January 14, 2011

Bagimu Agamamu, Bagiku Agamaku

Kita tentu tidak asing lagi dengan ungkapan “Lakum dinukum wa liyadin”, yang artinya, “Bagimu agamamu, bagiku agamaku” (Surat Al Kafirun, ayat ke-6).  Ungkapan ini sering dilontarkan oleh rekan-rekan Muslim untuk menggambarkan toleransi ajaran Islam terhadap ajaran-ajaran lain yang ada pada saat diturunkannya Al Quran, utamanya Kristen/Nasrani dan Yahudi.  Selain mereka yang termasuk dalam golongan Islam liberal, pihak-pihak yang mendukung pemberlakuan syariat Islam pun seringkali mengutip ungkapan tersebut untuk menyatakan bahwa dalam Islam tidak ada paksaan bagi non-Muslim untuk beribadah sesuai kepercayaan masing-masing karena agama adalah urusan pribadi antara seorang individual dengan Tuhannya.  Namun benarkah demikian? 

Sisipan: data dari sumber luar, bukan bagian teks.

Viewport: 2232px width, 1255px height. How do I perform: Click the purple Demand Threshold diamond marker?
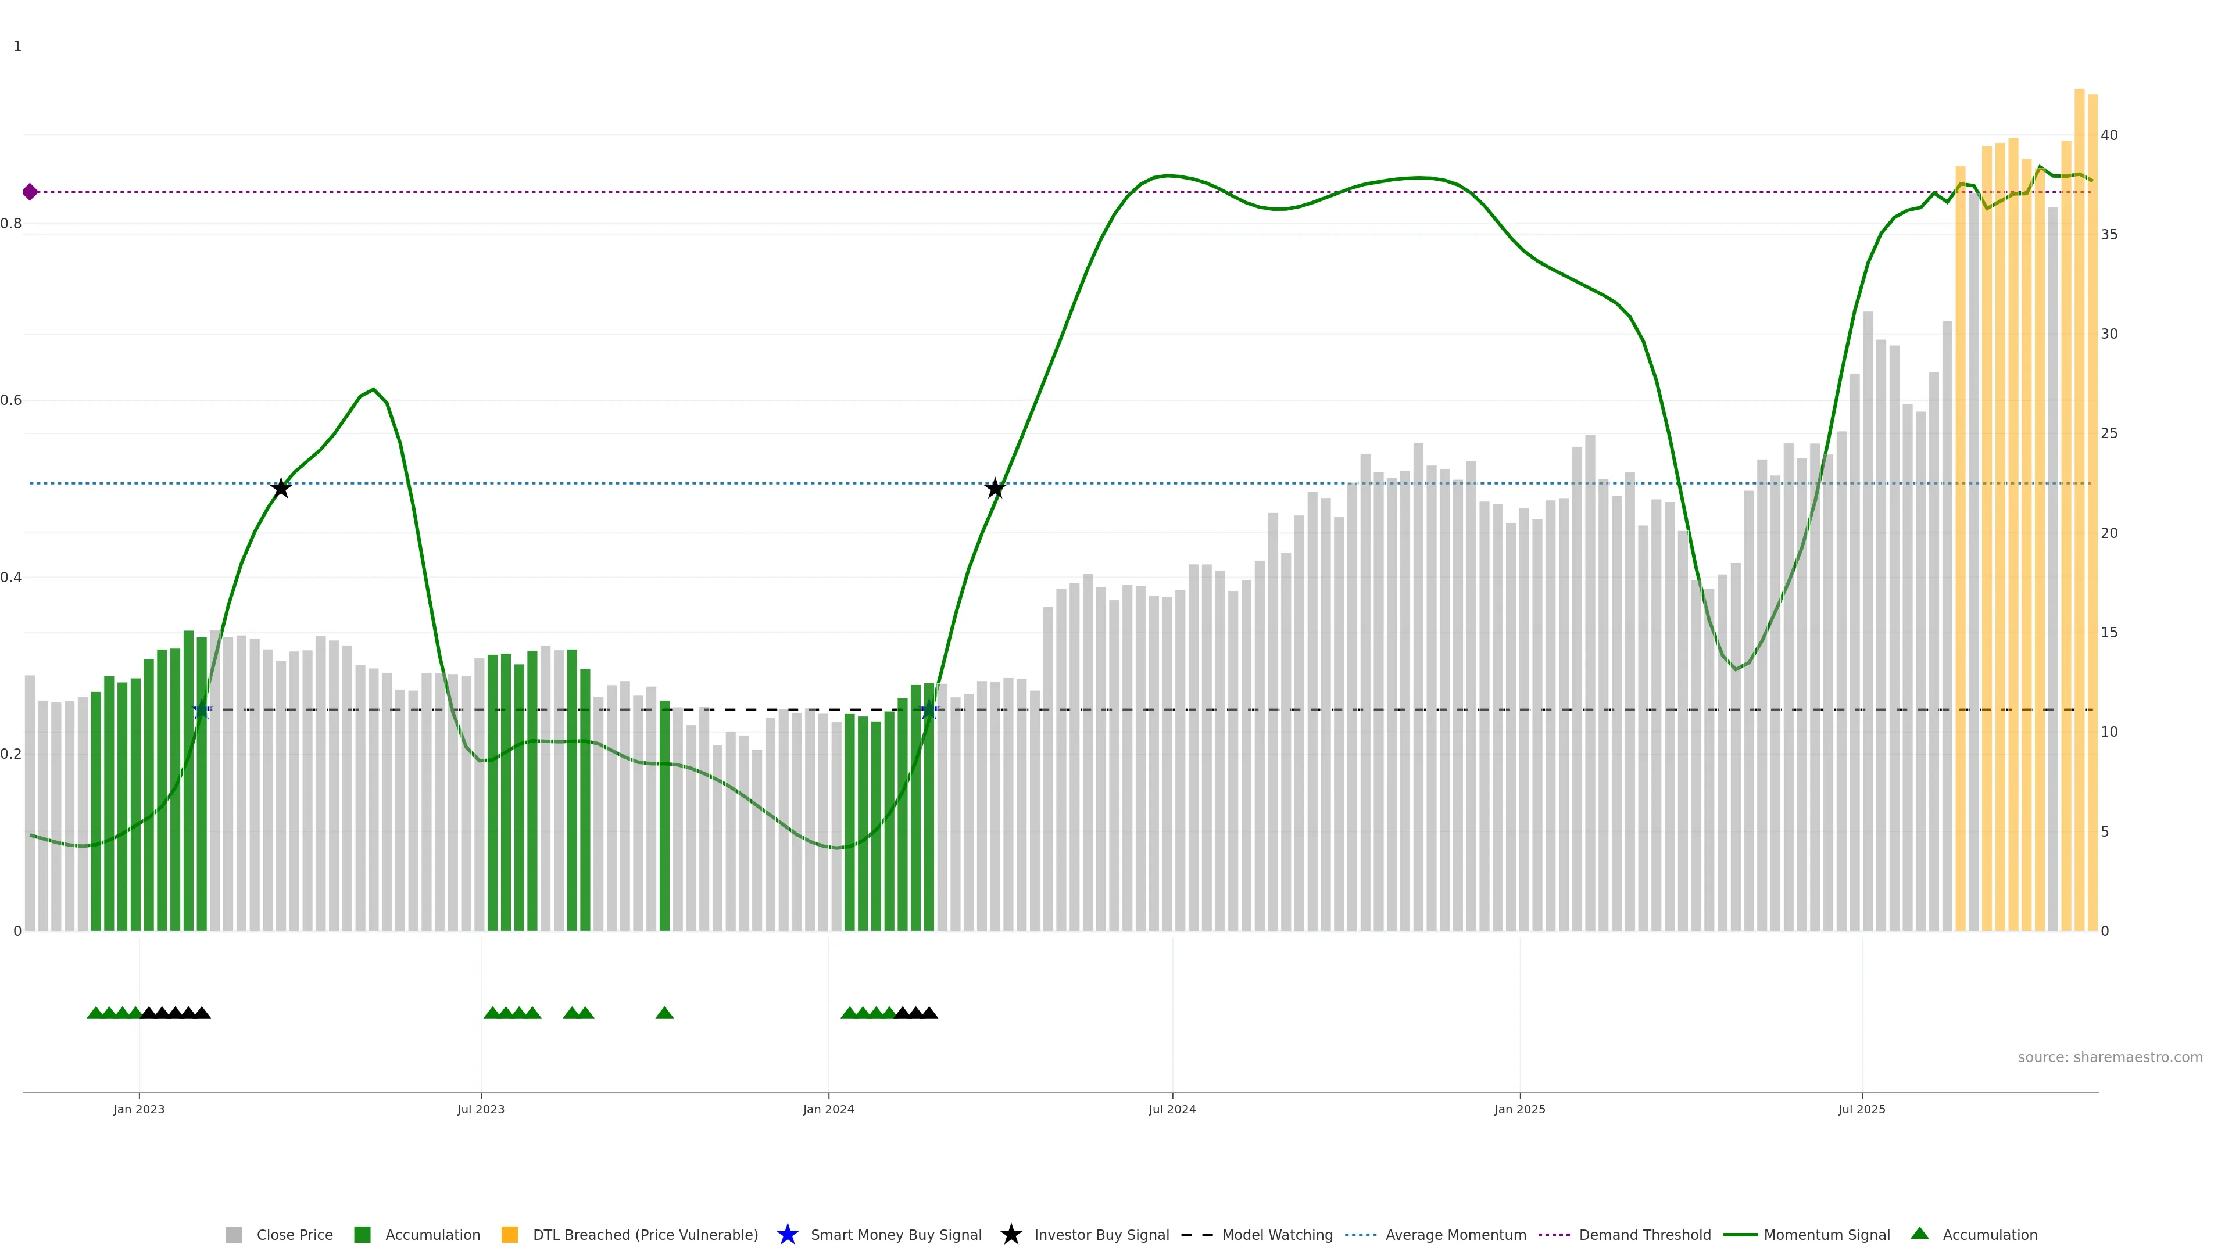coord(30,191)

Kenyataannya, di negara Islam manapun di seluruh dunia, hak gerak non-Muslim senantiasa dibatasi.  Tidak satu pun negara berazaskan Islam yang memberikan hak dan kedudukan yang sama antara Muslim dan non-Muslim.  Tidak perlu jauh-jauh ke Saudi Arabia, Iran, atau Afganistan, negeri jiran Malaysia yang senantiasa berpromosi sebagai negara terbuka yang indah dalam perbedaan pun ternyata tidak mampu menjamin kebebasan beragama dan beribadah kaum non-Muslim di negaranya.  Padahal di negara ini hanya sekitar 60% penduduknya Muslim, sisanya pemeluk Kristen, Hindu, Budha, dan aliran kepercayaan.  Warga negara Malaysia yang beragama Islam, entah karena kelahiran maupun pindah agama, tidak diperbolehkan untuk pindah ke agama lain dengan alasan apapun.  Bahkan di beberapa negara bagian, murtad merupakan tindakan kriminal yang dapat dikenai berbagai hukuman.  Sebaliknya, non-Muslim yang ingin menjadi mualaf akan disambut dengan baik. 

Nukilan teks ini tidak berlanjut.